◆ **提供テキスト**:
■ ■ ■ ■ ■ ■ ■
左の写真はビートたけし自らが「自身の半生」についてまとめた本です。前回に紹介した笑芸人と合わせて読むとなかなか面白いです。

ビートたけしの年表

和 暦

西暦

年  表

年齢

ビートたけしの足跡

昭和51年 1975 山陽新幹線(岡山-博多)開業
ベトナム戦争終結
28 4月 テレビ初出演(テレビ東京)
昭和54年 1178 新東京国際空港(成田)開港
31 漫才師の幹子さんと結婚
平凡パンチの初インタビューを受ける
昭和55年 1979 イラン革命 32 9月 父菊次郎死去
フジテレビの花王名人劇場に初出演
昭和56年 1980 モスクワ・オリンピックのボイコット 33 元旦の生番組にツービート初登場
昭和57年 1981 スペースシャトル打上げ、回収に成功 34 1月1日よりオールナイトニッポンの木曜日を担当

高木荘>
 ビートたけしが常磐線の亀有で幹子婦人と二人で住んだのが高木荘です。「…結婚してオレんとこの3畳間に住むわけいかないから、カミさんが借りてた武蔵小山のマンションに転がり込んだ。ところがカミさんがやっばりよくないっていうんだ。女が男のところへ行くのが結婚だって。へんなとこ古いんだよ。こだわるんだよね。「とにかく自分の力で部屋を借りて。どんな汚いところでも行くから」そういわれたらしようがない。無理して部屋を借りた。常磐線の亀有で建物は古くて汚いアパートだったけど、6畳に4畳半のダイニングキッチン、それにバス・トイレがついてる。部屋代は4万で新婚が住んでも恥ずかしくない。部屋を借りたものの、オレのかせぎが少ないからとても食えない。恥ずかしながらカミさんの実家から月に10万ぐらい仕送りうけていた。…」。この高木荘は三棟あって、どの棟に住んでいたかはわかりません。駅から300m位ですから、歩いて5分の距離だったとおもいます。
■ ■ ■ ■ ■ ■ ■
◆ **元データ**:

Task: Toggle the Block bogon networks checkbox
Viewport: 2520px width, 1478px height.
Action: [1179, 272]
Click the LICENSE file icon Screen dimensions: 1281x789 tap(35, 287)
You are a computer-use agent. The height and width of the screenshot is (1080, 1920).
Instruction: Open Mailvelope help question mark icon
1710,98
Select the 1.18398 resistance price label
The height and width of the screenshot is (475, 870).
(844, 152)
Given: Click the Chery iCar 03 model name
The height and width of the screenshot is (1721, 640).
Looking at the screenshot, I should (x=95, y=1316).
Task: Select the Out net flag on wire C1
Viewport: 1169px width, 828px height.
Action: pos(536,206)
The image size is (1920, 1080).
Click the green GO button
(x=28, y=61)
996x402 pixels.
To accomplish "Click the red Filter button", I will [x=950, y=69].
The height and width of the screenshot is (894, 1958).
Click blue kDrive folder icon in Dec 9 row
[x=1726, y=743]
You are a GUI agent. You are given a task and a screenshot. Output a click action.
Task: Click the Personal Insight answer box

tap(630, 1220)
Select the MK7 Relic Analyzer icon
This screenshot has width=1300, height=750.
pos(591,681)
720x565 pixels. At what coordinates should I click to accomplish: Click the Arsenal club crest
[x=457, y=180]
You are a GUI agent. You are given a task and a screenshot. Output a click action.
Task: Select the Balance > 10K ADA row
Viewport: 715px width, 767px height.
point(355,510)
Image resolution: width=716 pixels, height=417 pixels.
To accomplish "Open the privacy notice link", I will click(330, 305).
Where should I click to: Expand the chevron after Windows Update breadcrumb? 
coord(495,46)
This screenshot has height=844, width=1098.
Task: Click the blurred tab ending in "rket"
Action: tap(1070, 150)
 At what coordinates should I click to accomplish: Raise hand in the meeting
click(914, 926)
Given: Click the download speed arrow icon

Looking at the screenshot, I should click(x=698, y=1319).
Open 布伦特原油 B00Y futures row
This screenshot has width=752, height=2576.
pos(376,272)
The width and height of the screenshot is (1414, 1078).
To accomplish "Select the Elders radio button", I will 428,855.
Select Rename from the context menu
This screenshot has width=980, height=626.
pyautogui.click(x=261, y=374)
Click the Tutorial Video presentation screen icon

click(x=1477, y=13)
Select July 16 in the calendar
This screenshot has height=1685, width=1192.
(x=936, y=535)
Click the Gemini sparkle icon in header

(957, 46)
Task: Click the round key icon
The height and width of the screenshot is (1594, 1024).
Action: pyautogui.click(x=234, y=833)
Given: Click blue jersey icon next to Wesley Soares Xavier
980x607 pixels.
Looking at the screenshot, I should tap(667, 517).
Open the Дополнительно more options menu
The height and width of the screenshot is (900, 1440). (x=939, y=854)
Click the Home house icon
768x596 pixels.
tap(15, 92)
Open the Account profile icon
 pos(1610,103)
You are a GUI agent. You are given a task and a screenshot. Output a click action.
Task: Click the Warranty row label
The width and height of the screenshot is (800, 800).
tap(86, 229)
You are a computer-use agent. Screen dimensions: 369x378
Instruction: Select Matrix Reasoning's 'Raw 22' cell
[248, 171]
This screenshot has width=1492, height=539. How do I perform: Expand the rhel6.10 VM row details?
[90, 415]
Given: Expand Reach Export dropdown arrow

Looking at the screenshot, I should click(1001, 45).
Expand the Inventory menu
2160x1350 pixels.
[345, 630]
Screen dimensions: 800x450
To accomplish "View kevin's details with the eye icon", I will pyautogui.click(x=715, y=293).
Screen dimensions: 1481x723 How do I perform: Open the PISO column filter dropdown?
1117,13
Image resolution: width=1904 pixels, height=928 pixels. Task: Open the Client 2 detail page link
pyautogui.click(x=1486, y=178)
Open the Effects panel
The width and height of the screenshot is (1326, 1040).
■ ■ ■ ■ ■ ■ ■
◆ **要件 1**: 提供テキストから「昭和54年 1178 新東京国際空港(成田)開港」から「分の距離だったとおもいます。」までを、両端も含めて一字一句そのまま引用してください。
◆ **要件 2**: 提供テキストの高木荘についての段落に出てくる地名と鉄道の路線名を、重複なしですべて挙げること。
◆ **要件 3**: 提供テキストの最後の文の後から、ビートたけしと高木荘の話を書き進めること。

◆ **回答 1**:
昭和54年 1178 新東京国際空港(成田)開港
31 漫才師の幹子さんと結婚
平凡パンチの初インタビューを受ける
昭和55年 1979 イラン革命 32 9月 父菊次郎死去
フジテレビの花王名人劇場に初出演
昭和56年 1980 モスクワ・オリンピックのボイコット 33 元旦の生番組にツービート初登場
昭和57年 1981 スペースシャトル打上げ、回収に成功 34 1月1日よりオールナイトニッポンの木曜日を担当

高木荘>
 ビートたけしが常磐線の亀有で幹子婦人と二人で住んだのが高木荘です。「…結婚してオレんとこの3畳間に住むわけいかないから、カミさんが借りてた武蔵小山のマンションに転がり込んだ。ところがカミさんがやっばりよくないっていうんだ。女が男のところへ行くのが結婚だって。へんなとこ古いんだよ。こだわるんだよね。「とにかく自分の力で部屋を借りて。どんな汚いところでも行くから」そういわれたらしようがない。無理して部屋を借りた。常磐線の亀有で建物は古くて汚いアパートだったけど、6畳に4畳半のダイニングキッチン、それにバス・トイレがついてる。部屋代は4万で新婚が住んでも恥ずかしくない。部屋を借りたものの、オレのかせぎが少ないからとても食えない。恥ずかしながらカミさんの実家から月に10万ぐらい仕送りうけていた。…」。この高木荘は三棟あって、どの棟に住んでいたかはわかりません。駅から300m位ですから、歩いて5分の距離だったとおもいます。

◆ **回答 2**: 常磐線、亀有、武蔵小山

◆ **回答 3**:
右の写真の左側の小道の右側手前から三軒が高木荘です。手前二軒は昔のままで、この何方かに住んでいたのではないかとおもいます。反対側から撮影した写真も掲載しておきます。この小道、50m先は環状七号線です。

日立湯>
 ビートたけしが通った風呂屋さんがこの日立湯です。「…「よく関西なんかに行くとお土産に八ツ橋とか買ってきてくれたよ。『平凡』の取材でうちの銭湯を撮影に使ったこともあるしね。」(亀有『日立湯』主人・坂田善次氏)…」。高木荘からは環状七号線を超えて行かなければなりませんが、近くに他の風呂屋は無く、仕方がなかったのだとおもいます。

左の写真が「日立湯」です。亀有5丁目には「日立湯」さんは二軒有り、経営は一緒のようで、もう一軒は12番辺りです。

大衆酒場 大野屋(推定)>
 ビートたけしが、風呂屋の返りによく飲んだお店が大野屋さんです。ちょうど上記の日立湯さんの前に有り、通いやすかったのだとおもいます。「…「なかなかの親分肌で4〜5人ぐらい若い衆を連れてきてはよくオゴツてたよ。偉ぇと思ったね。」(大衆酒場『大野屋』主人・石島光一郎氏)…」。残念ながら、このお店はもうありませんでした。ただし、お店が閉店していたため、確認がとれていません。あくまでも推定です。

右の写真が現在の大野屋さん跡です。日立湯の斜め前辺りです。お店跡もぼろぼろで、看板も字が読めませんでした。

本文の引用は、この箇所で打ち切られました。